# Texto fornecido
Meu segundo mandamento ordena só levar comigo itens que representem conforto e simplicidade.  Preparo-me para deixar de lado todas as coisas que fazem parte do meu dia a dia. Tipo usar três toalhas de banho e um roupão, fora todos os shampoos e cremes, dezenas de potinhos que estão em toda parte pelo meu banheiro e pelo meu quarto. Se fosse levar comigo todas as coisas que uso diariamente, precisaria viajar com um séquito de carregadores, bem como naqueles filmes antigos, de aventuras pela África, com elefantes em caravana, carregados de baús de viagem das heroínas. Mas como não é esse o caso, no meu modo viagem, tudo o que preciso cabe em uma bolsa e uma sacola, ou, em vez desta última, em uma mala pequena de rodinhas que, depois de feita, pesa no máximo, sete quilos. Roupas? Ah! Nem pensar em levar comigo tudo aquilo que abarrota minhas gavetas e meus guarda-roupas, sem falar que, como boa centopeia, jamais confessaria o número exato de pares de sapatos que possuo, sem contar as bolsas e os cintos que combinam com eles. Tenho receio de chocar meus pobres leitores. No entanto, acreditem, no modo viagem, as peças das quais preciso são pouquíssimas. Em uma bolsa de bom tamanho mais uma sacola média cabe tudo o que preciso. Na bolsa, itens que me permitem sobreviver até mesmo sem a sacola de viagem. Celular, carregador, documentos e dinheiro reunidos em uma bolsa menor que pode ser levada junto ao corpo.

# Material
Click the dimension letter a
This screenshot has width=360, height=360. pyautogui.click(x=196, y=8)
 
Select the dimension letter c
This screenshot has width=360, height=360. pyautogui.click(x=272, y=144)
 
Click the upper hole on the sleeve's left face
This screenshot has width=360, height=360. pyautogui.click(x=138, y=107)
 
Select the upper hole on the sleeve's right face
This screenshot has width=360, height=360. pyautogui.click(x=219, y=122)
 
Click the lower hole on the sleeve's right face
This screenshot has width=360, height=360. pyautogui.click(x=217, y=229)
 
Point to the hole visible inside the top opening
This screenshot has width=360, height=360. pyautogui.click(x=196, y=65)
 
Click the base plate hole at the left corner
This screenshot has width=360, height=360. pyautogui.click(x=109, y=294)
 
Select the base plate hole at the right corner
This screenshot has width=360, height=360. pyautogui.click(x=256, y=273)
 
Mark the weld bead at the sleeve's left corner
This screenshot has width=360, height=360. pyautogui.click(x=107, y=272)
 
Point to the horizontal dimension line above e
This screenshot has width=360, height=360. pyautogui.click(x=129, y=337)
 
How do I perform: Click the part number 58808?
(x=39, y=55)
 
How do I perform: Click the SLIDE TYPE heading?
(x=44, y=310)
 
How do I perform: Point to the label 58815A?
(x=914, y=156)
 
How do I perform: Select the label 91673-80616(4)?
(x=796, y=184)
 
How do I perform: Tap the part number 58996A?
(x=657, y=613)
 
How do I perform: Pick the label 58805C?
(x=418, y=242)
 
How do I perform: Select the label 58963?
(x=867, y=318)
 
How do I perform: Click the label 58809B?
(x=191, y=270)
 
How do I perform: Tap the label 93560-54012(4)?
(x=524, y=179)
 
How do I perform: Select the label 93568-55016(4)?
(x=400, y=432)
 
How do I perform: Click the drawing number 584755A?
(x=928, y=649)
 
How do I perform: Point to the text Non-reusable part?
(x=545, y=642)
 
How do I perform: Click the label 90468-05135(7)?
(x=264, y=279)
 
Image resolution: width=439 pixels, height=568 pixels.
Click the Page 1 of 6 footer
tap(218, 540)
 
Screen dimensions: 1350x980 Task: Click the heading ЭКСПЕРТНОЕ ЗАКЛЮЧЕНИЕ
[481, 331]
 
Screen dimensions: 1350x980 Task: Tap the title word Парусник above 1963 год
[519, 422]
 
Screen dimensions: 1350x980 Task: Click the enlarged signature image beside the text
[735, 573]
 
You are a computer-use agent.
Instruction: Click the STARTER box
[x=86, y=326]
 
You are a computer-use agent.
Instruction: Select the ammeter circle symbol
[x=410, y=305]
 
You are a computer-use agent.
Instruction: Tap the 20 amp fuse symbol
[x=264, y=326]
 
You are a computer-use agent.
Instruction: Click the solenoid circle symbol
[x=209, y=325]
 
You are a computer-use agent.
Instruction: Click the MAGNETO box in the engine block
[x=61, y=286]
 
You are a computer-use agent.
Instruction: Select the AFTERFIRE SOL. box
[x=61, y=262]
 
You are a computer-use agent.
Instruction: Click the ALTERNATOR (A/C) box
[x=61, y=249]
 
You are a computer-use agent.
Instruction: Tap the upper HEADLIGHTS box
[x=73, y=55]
--
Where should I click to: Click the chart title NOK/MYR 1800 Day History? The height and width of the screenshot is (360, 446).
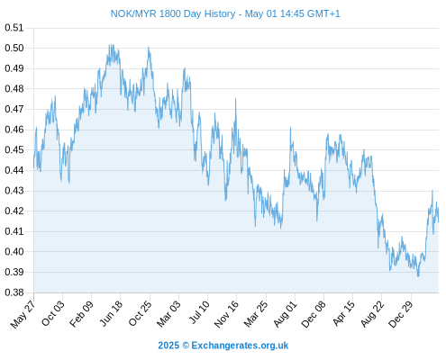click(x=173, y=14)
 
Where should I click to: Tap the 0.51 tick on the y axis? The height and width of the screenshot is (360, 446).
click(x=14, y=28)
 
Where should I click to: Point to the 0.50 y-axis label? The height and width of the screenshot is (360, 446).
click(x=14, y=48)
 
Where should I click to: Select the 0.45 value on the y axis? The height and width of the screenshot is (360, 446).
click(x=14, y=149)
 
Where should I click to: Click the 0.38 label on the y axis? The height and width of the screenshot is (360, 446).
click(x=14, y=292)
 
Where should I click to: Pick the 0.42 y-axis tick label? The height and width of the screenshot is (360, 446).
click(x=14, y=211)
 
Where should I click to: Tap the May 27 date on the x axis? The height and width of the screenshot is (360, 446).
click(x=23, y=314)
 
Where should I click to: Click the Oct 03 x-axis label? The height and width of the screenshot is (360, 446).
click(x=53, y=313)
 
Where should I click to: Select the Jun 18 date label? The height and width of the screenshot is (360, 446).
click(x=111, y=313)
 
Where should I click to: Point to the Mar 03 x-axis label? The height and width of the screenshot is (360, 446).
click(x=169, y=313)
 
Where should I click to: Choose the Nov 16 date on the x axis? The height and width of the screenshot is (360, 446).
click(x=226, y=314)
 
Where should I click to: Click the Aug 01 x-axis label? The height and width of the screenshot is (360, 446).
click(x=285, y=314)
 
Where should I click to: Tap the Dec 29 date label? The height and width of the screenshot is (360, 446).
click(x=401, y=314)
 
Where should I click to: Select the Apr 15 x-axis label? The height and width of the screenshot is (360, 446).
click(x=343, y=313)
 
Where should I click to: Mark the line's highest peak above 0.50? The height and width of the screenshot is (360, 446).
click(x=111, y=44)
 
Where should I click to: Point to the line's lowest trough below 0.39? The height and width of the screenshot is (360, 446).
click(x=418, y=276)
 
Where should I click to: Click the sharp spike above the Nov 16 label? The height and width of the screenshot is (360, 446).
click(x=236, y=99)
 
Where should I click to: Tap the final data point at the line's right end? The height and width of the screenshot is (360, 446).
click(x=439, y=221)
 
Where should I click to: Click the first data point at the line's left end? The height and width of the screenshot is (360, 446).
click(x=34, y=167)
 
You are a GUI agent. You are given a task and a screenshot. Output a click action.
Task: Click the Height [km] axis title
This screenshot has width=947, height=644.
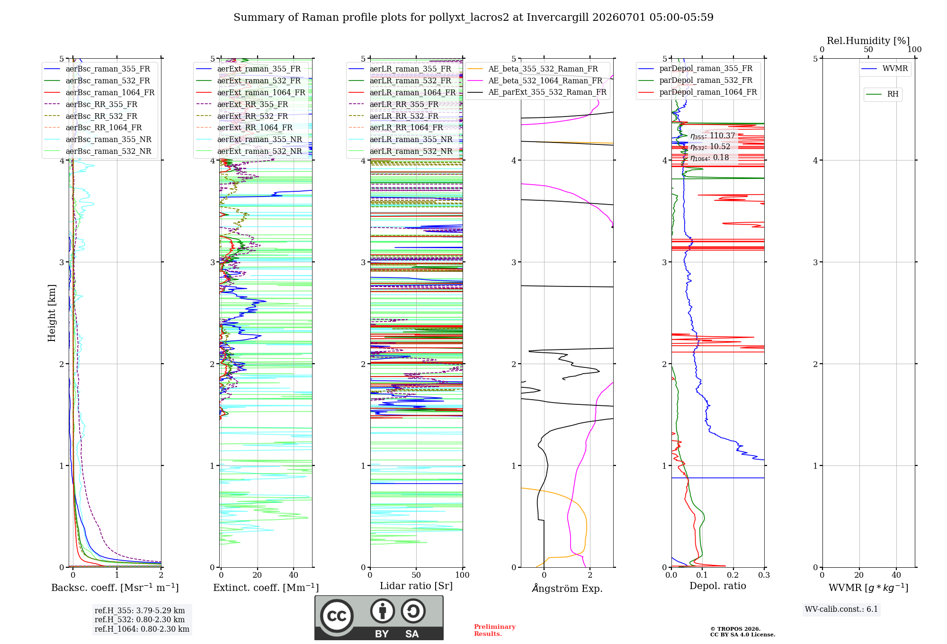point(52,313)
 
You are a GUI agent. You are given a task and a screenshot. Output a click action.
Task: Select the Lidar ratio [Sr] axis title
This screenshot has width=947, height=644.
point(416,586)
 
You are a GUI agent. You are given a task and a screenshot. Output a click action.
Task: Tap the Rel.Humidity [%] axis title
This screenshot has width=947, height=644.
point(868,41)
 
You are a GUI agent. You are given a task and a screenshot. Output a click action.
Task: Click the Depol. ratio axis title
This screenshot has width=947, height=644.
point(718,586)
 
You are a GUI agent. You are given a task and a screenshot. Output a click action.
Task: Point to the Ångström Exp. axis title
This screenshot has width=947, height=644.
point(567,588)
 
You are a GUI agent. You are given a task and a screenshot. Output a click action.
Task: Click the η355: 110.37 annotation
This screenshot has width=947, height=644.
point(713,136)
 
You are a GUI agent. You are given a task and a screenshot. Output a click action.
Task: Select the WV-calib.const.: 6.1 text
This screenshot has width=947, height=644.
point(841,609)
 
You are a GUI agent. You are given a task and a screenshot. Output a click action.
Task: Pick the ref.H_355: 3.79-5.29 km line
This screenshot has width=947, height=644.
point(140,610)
---
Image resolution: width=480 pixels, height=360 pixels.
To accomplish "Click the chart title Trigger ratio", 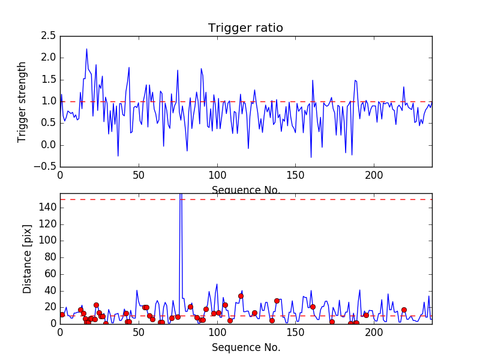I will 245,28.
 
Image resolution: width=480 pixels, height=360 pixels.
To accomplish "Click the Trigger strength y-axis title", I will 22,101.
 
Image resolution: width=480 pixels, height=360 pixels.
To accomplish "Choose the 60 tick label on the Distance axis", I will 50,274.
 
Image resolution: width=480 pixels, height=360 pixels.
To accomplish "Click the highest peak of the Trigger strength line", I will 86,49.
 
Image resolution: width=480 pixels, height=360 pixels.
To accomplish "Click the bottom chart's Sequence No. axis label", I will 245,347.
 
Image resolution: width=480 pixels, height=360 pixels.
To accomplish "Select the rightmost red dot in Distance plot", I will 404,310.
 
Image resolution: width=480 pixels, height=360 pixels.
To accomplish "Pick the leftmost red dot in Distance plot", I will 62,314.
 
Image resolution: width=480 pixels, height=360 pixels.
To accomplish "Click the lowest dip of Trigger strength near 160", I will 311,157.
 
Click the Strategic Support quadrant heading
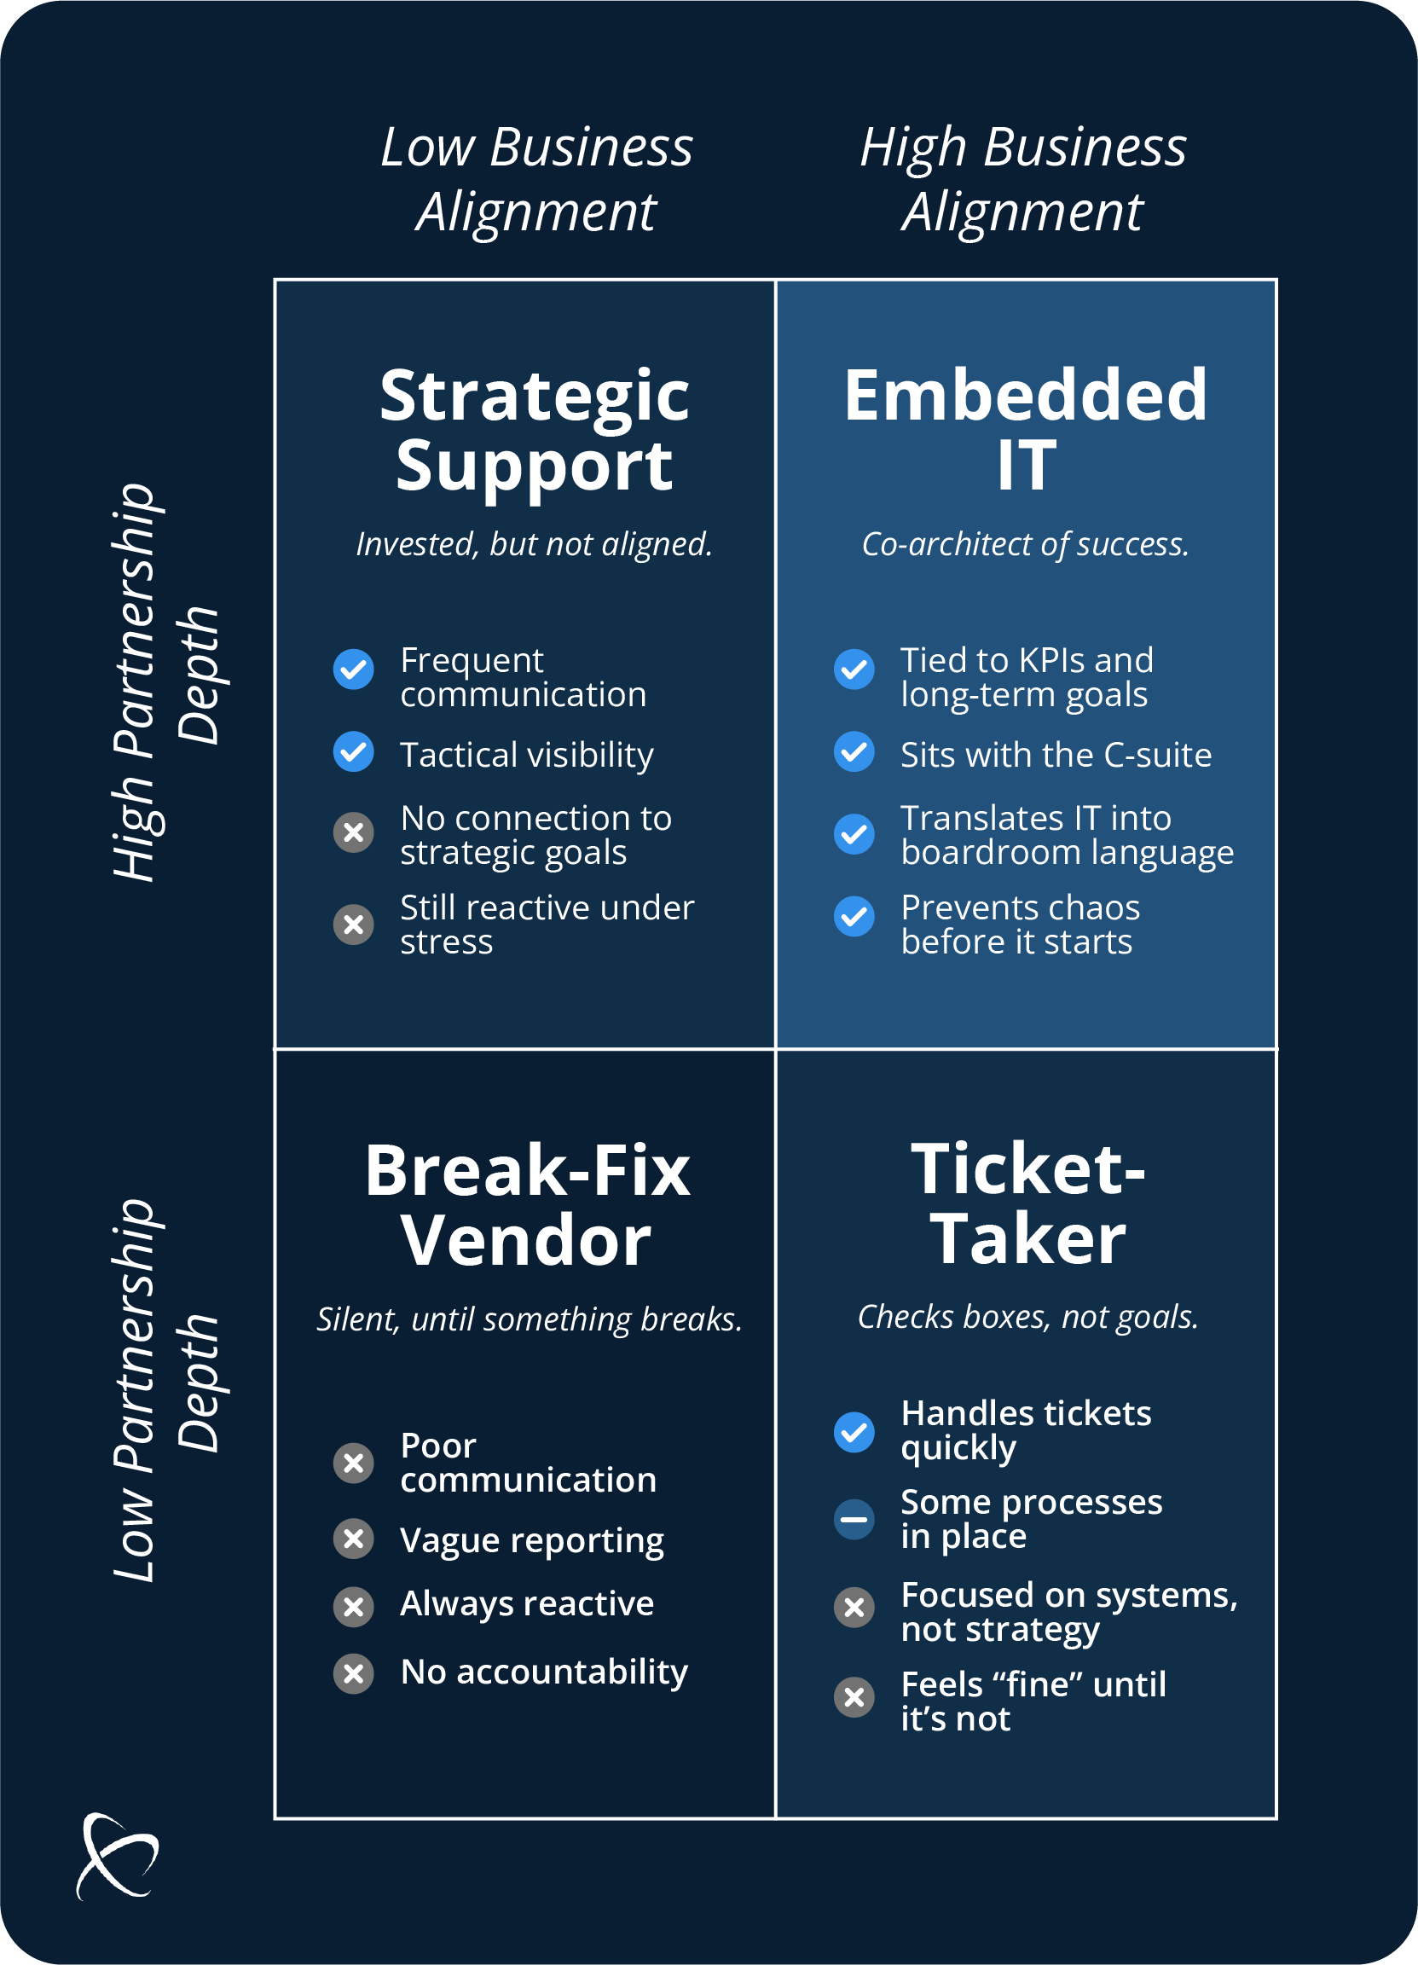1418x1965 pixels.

# Enunciado da tarefa
Reproduza na íntegra, sem nenhuma alteração, o texto sobre a bagagem de viagem.

# Resposta escrita
Meu segundo mandamento ordena só levar comigo itens que representem conforto e simplicidade.  Preparo-me para deixar de lado todas as coisas que fazem parte do meu dia a dia. Tipo usar três toalhas de banho e um roupão, fora todos os shampoos e cremes, dezenas de potinhos que estão em toda parte pelo meu banheiro e pelo meu quarto. Se fosse levar comigo todas as coisas que uso diariamente, precisaria viajar com um séquito de carregadores, bem como naqueles filmes antigos, de aventuras pela África, com elefantes em caravana, carregados de baús de viagem das heroínas. Mas como não é esse o caso, no meu modo viagem, tudo o que preciso cabe em uma bolsa e uma sacola, ou, em vez desta última, em uma mala pequena de rodinhas que, depois de feita, pesa no máximo, sete quilos. Roupas? Ah! Nem pensar em levar comigo tudo aquilo que abarrota minhas gavetas e meus guarda-roupas, sem falar que, como boa centopeia, jamais confessaria o número exato de pares de sapatos que possuo, sem contar as bolsas e os cintos que combinam com eles. Tenho receio de chocar meus pobres leitores. No entanto, acreditem, no modo viagem, as peças das quais preciso são pouquíssimas. Em uma bolsa de bom tamanho mais uma sacola média cabe tudo o que preciso. Na bolsa, itens que me permitem sobreviver até mesmo sem a sacola de viagem. Celular, carregador, documentos e dinheiro reunidos em uma bolsa menor que pode ser levada junto ao corpo.